この時代、すなわち私たちの時代において、神はかつて約束されたとおりのものを、与えられた時に既に与えておられます。それは、義となるためであり、イエス・キリストへの信仰によって義とされる者を義とするためです。神は正しくこう言われています。「義となるために、約束されたものを与えたのです。そして、キリストを信じる者を義とすると約束されたのです。」しかし、ハバクク書ではこう言われています。「義人は信仰によって生きる」(ハバクク書 2章4節)。それは、神とキリストへの信仰を持っている限り、義となるためです。」


(27節) では、あなたの誇りはどこにあるのか。それは締め出されている。どのような律法によるのか。行いによるのか。いいえ、信仰の律法によるのだ。彼は理由を述べた後、律法の下で行動する者たちにこう言っている。彼らは理由もなく誇り、律法とアブラハムの子孫であることを自慢している。人は神の前に義と認められるのではなく、信仰によるのだから。


(28節) 私たちは、人は律法の行いによらず、信仰によって義と認められると考えている。
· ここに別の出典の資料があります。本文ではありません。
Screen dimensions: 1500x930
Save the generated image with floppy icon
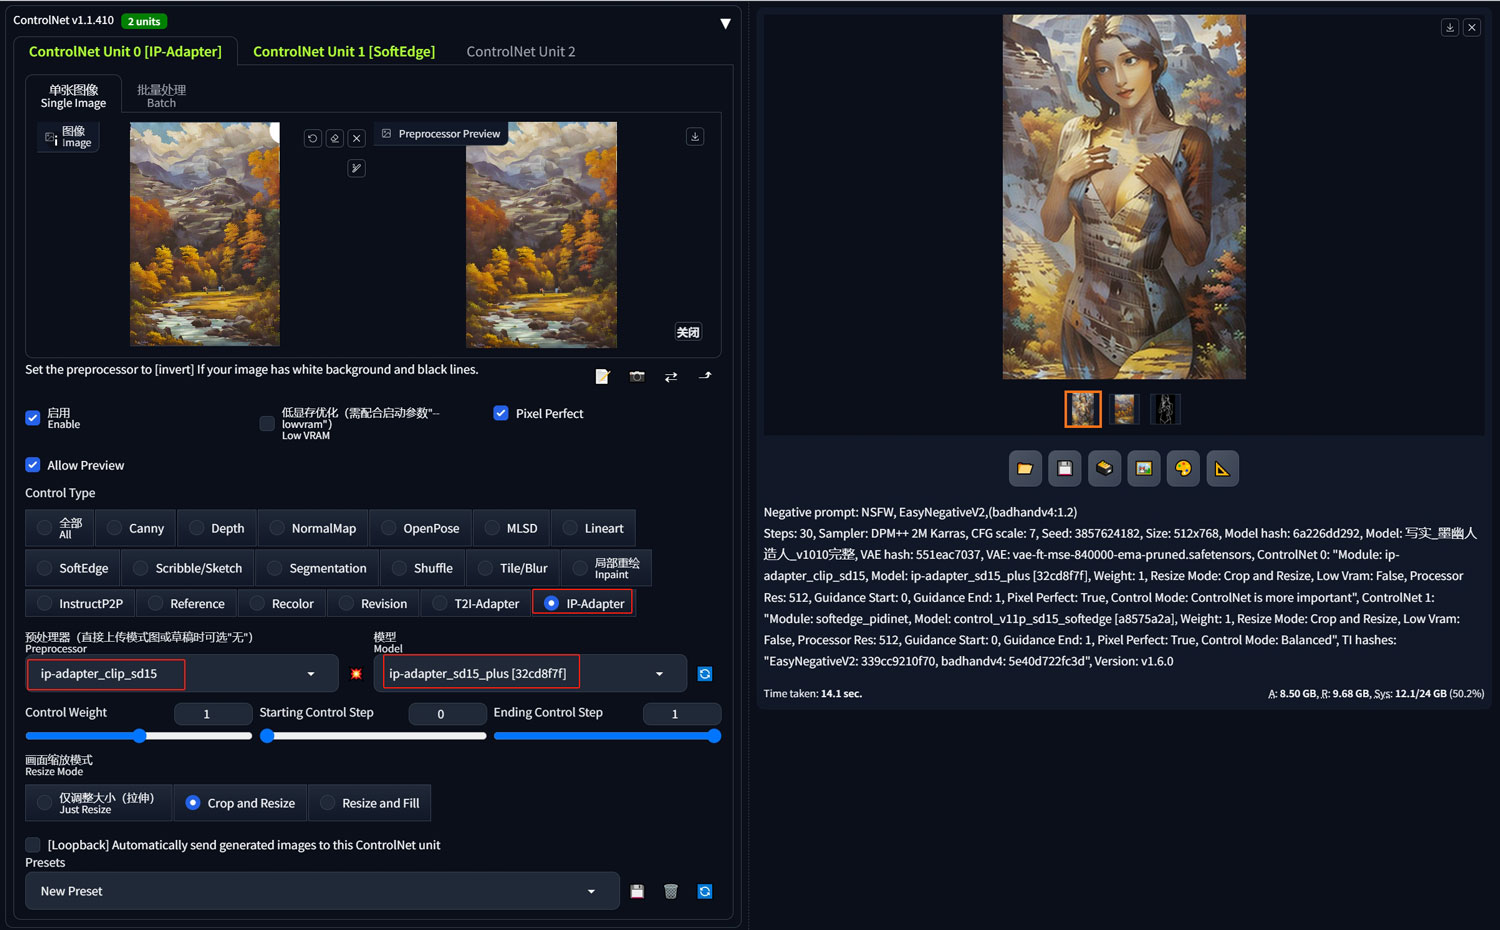pyautogui.click(x=1065, y=468)
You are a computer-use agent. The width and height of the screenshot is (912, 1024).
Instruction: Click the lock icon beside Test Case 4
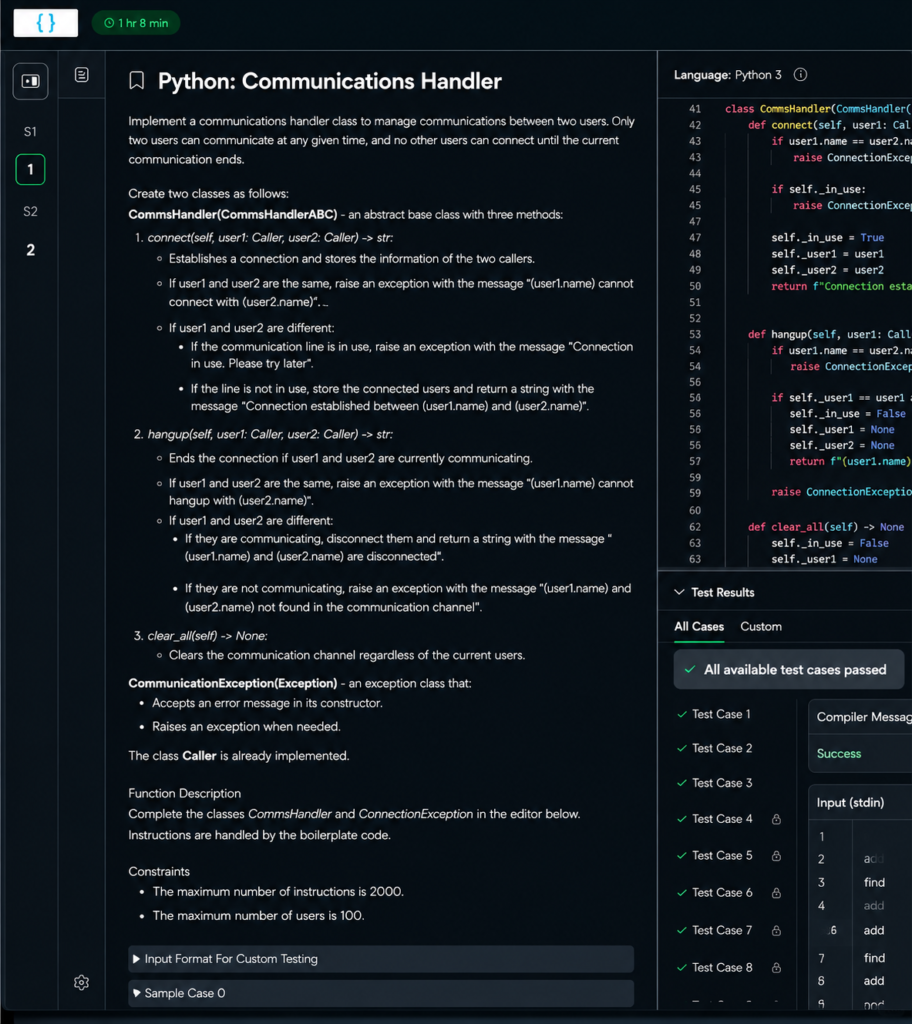[x=776, y=819]
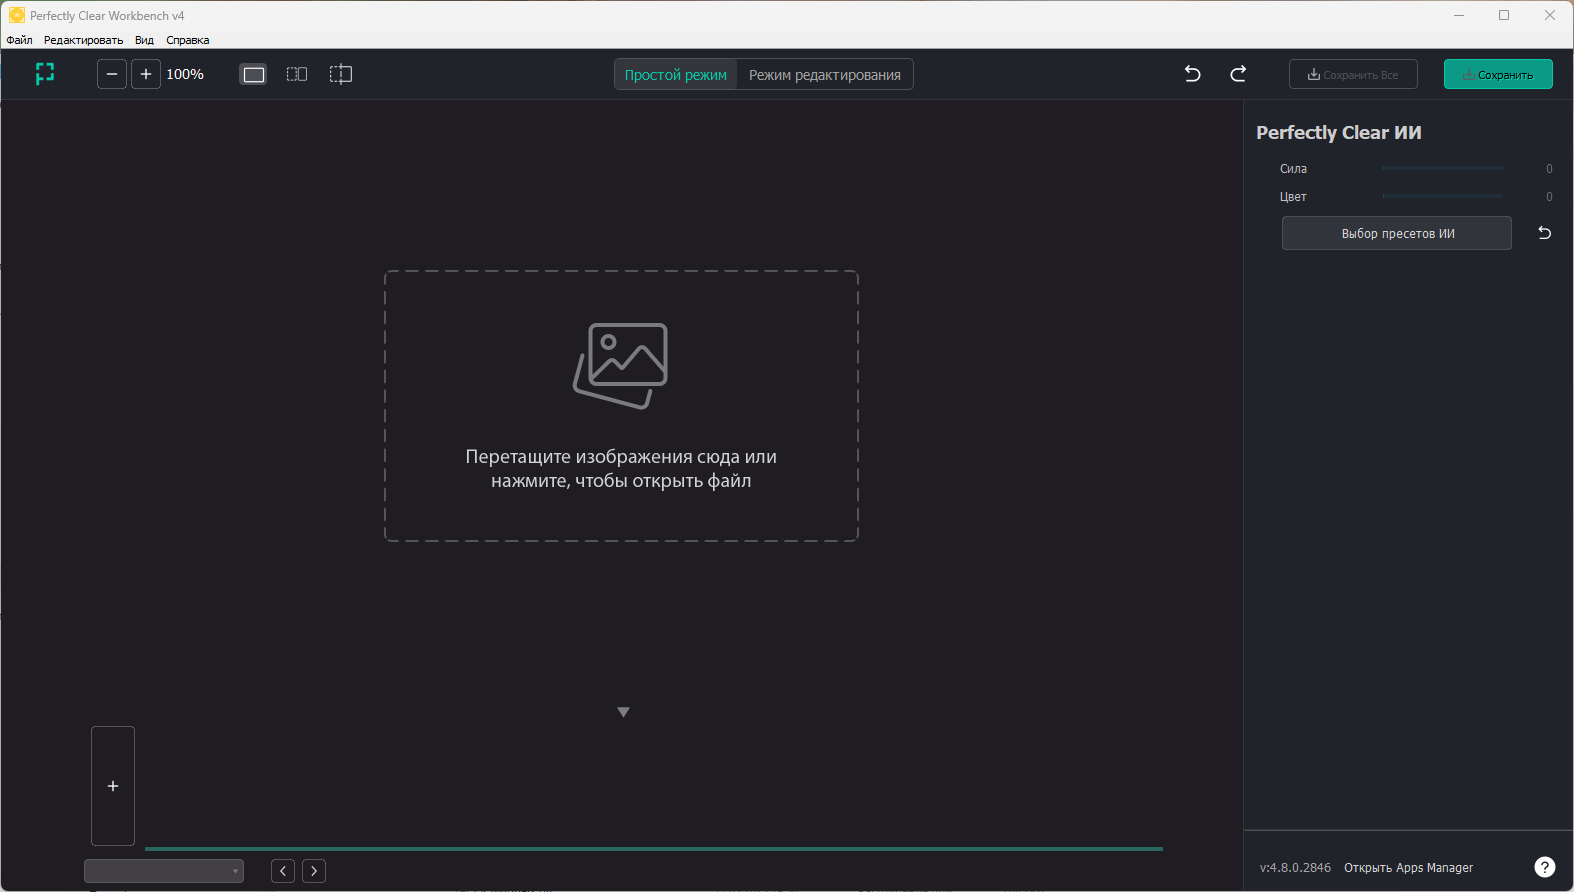The height and width of the screenshot is (892, 1574).
Task: Redo the last action
Action: click(1238, 74)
彼は、異邦人は律法の行いを何も行わず、つまり割礼も新月も安息日も敬わず、信仰によって義と認められると確信している、と言っている。


(29節) 神はユダヤ人だけの神なのでしょうか?異邦人の神でもないのでしょうか?はい、異邦人の神でもあります。すべての者の神は唯一であることに疑いの余地はありません。ユダヤ人だけが、神が異邦人の神でもないと主張することはできないからです。なぜなら、彼らはすべての者がひとりのアダムから始まったこと、そして律法に近づこうとする異邦人は禁じられていないことを否定しているからです。最後に、ある人々はエジプト人のもとから彼らと共に荒野へ出かけました。彼らはエジプト人を受け入れるよう命じられていました(出エジプト記12章28節以下)。それはただ割礼を受け、彼らと共に過越の祭り、すなわち種入れぬパンを食べるためでした。ユダヤ教化しなかった異邦人コルネリオが神の賜物を受け、義とされたことは、神の証言によって証明されています(使徒言行録10章31節)。
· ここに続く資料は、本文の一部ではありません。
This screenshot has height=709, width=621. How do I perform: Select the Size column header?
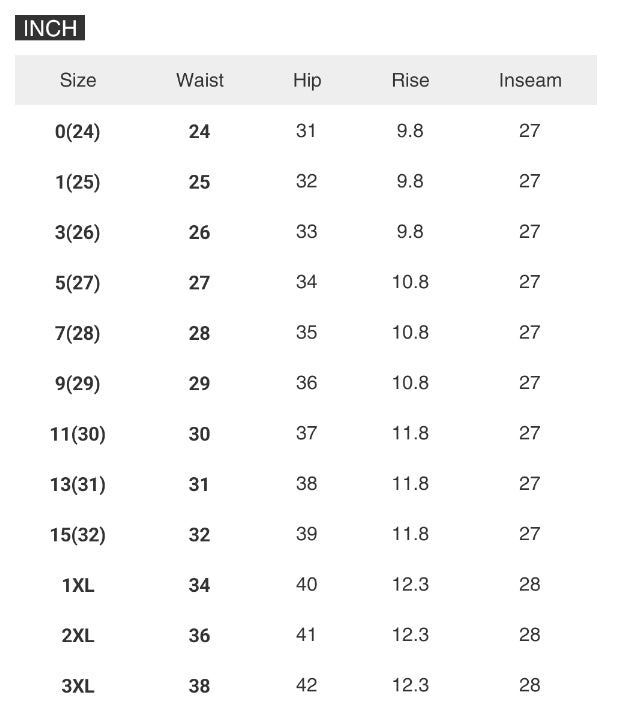[78, 80]
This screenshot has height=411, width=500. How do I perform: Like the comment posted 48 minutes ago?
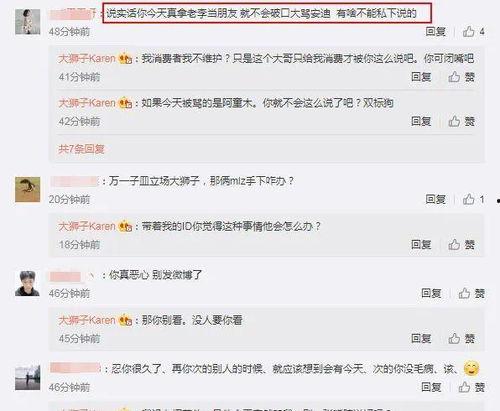473,32
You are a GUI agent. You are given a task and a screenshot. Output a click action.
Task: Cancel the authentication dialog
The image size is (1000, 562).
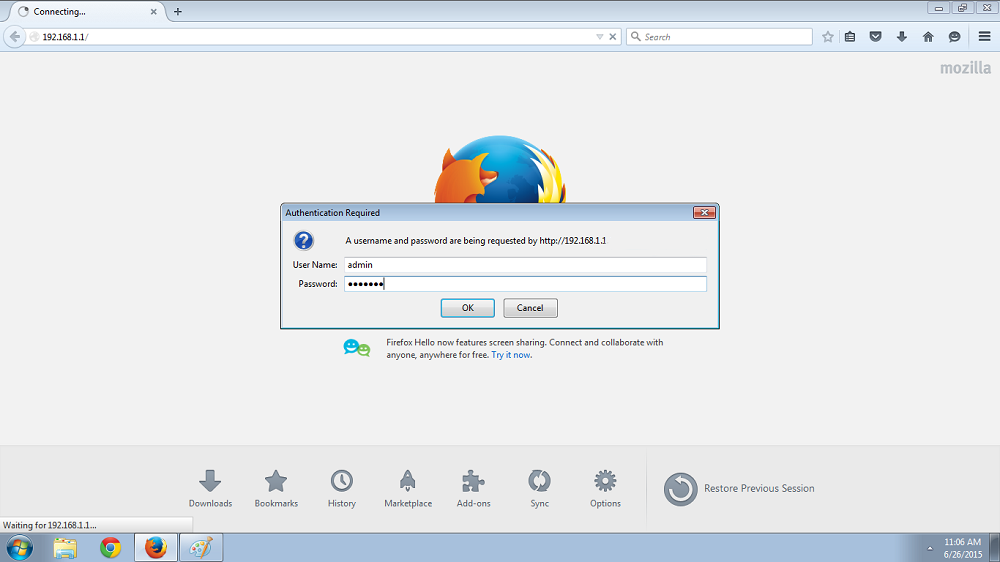pos(530,308)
(30節) 実に神は唯一です。神は、割礼を受けた者を信仰によって義とし、無割礼の者を信仰によって義とされました。割礼とは、ユダヤ人のことです。彼らは約束を信じる信仰によって義とされ、この方こそ神が律法で約束されたキリストであると信じたからです。無割礼とは、キリストを信じる信仰によって神の前に義とされた異邦人のことです。神は、異邦人とユダヤ人を、信じる者と何ら区別なく義とされました。すべての者の神は唯一ですから、神はすべての者を唯一の理性によって義とされました。では、信仰以外に尊厳と功績をもたらすものがないのに、肉の割礼の益と無割礼の害は何でしょうか。


(31節) では、私たちは信仰によって律法を無効にするのでしょうか。決してそうではありません。むしろ、私たちは律法を確立するのです。律法は信仰によって無効にされるのではなく、成就するのです。律法が約束したことが成就する時、その状態は確証されるからです。信仰は、律法が成就したことを証しするのです。これは、キリストへの信仰は律法の敵であり、律法の意味を理解していないと考えるユダヤ人のためです。ですから、律法は廃止されなければならないと教えるとき、律法は無効にはなりません。律法は定められた時に与えられたが、もはや効力を持たないと正しく主張しているからです。律法自体にも、約束が成就する時に律法は廃止されなければならないと記されています。天使ガブリエルは、このことを知りたいと願っていた預言者ダニエルに示し(ダニエル書 9章25節)、とりわけ、キリストの来臨の時に、力として理解される聖油、すなわち王の油注ぎは廃止されるであろうと告げました。そして、イエスは言われる、「もはや裁きはなく、それは律法であり、わたしの供え物は取り去られる」。それゆえ、わたしの供え物は取り去られる、と。それは、古い供え物がなくなることを知らせるためである。つまり、救い主は口を開き、「律法と、ヨハネによる福音書までの預言者たち」と言われるのである(ルカによる福音書 16章16節)。そして、モーセの律法がなくなり、神がさらに優れた戒めを与えようとしていたので、預言者エレミヤは歌って言った。「見よ、主は言われる。わたしがイスラエルの家とユダの家とに新しい契約を結ぶ日が来る。それは、わたしが彼らの先祖と結んだ契約のようなものではない」(エレミヤ書 31章31節)。約束によってキリストの来臨を受け入れた人々とは、必ずそうするのだ」。それゆえ、救い主は言われた。「わたしは律法や預言者を廃止するために来たのではなく、成就するために来たのだ」(マタイによる福音書 5章17節)。そして、神の家はエルサレムだけではなく他の場所にも存在することになっていたので、預言者ゼカリヤはこう言いました。「わたしはエルサレムをすべての国々の中に置く」(ゼカリヤ書 12章2節)。それは教会のことです。